Apologies: Kellie Bland (Department for Aging, Disability and Home Care), Maxine Baird (Strive Support Group)

The individuals attending this special meeting were informed about the monthly Strive Support Group meeting held on Tuesday 12th August, which was attended by a range of parents, carers and educators. The members of the Strive group who attended the 12th August meeting were asked to submit their thoughts on the services needed in the Cessnock area for early intervention for children with Autism.

The main five areas of need were summarised and presented at this special meeting and the responses of those attending were recorded as follows:

  1. The establishment of an Autism specific intervention class 0-3 centre based, 3-6 (minimum 20 hours per week), 6-12 school based.
  2. Autism specialised support for children attending mainstream preschool/primary school settings including:
    - Autism specific teacher aide training
    - Autism specific support/training for teachers including knowledge of Autism, teaching strategies, sensory integration and programming support
    - Early inclusion/transition support teachers
    - Social skill programs for children
  3. The establishment of a playgroup for children 0-6 with Autism/special needs with a social skill focus and education and support for parents.
  4. Increased availability and affordability of professional services such as Occupational Therapists, Speech Therapists, paediatricians and psychologists.
  5. Centralised coordination of support/educational/health services in the form of a telephone hot line, directory, information pack or website to enable parents to become more aware of what is available and to be able to make informed choices when selecting a service that best suits their child.

 

Due to time restraints the following points were not discussed but were documented and given to those attending. These issues can be raised at our September meeting where DET, Aspect, Early Links, Life With Out Barriers and Prelude will be represented.

  • Transition support to primary, high school and the workplace.
  • Respite support for families, siblings etc
  • After school activities
  • Mentor/buddy program to support child in mainstream settings
  • Therapies provided by a specific clinic
  • Educating GPs and other health professional about the characteristics of Autism to enable an earlier diagnosis

Amazingly the response to this meeting from the attending bodies has resulted directly or indirectly in the formation of:

  • an Autism specific intervention class 3 years of age to 6 years of age at the Hunter Prelude in Kurri beginning in 2009 Term 1
  • a soccer squad of children aged between 4 and 15 all with ASD training each Thursday with the future goal of organising
  • an application to establish a special needs playgroup in the Cessnock area with a volunteer coordinator, an established and resourced site and the commitment of Department of Education to fence it for security reasons.

There are many points that have yet to be addressed from our list and it is our goal that throughout 2009 we will make representations to our local members both state and federal to lobby for these much needed services.

Also we have made donations to a local school of $1000 in recognition of their commitment to improving the educational outcomes of children with ASD.

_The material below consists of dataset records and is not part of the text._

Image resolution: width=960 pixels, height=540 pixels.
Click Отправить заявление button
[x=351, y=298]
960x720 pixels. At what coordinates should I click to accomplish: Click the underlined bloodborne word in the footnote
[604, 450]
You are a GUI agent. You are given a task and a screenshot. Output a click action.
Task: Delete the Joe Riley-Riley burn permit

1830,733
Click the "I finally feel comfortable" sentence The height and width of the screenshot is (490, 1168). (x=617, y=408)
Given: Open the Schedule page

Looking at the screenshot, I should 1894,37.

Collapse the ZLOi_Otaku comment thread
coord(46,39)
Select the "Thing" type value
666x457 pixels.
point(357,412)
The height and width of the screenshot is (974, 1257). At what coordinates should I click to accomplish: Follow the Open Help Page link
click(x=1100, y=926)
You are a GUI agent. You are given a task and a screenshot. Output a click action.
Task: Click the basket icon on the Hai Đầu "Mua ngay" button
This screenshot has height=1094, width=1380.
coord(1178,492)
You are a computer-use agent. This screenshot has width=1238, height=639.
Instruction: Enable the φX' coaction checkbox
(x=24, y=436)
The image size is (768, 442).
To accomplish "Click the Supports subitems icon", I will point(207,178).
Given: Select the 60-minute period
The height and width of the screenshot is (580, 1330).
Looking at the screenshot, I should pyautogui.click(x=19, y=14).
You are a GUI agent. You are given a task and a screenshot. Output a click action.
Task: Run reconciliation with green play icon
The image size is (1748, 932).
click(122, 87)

I think that it is important to thank Maxine Baird for her contribution to the group – for without it I know it would not have formed or survived. Maxine has approached this group as she does with anything in her life and that is with passion and determination. It is remarkable what when one woman strives for the best outcomes for her son she can have such an impact on the lives of so many children and their families in the greater Cessnock community living with ASD.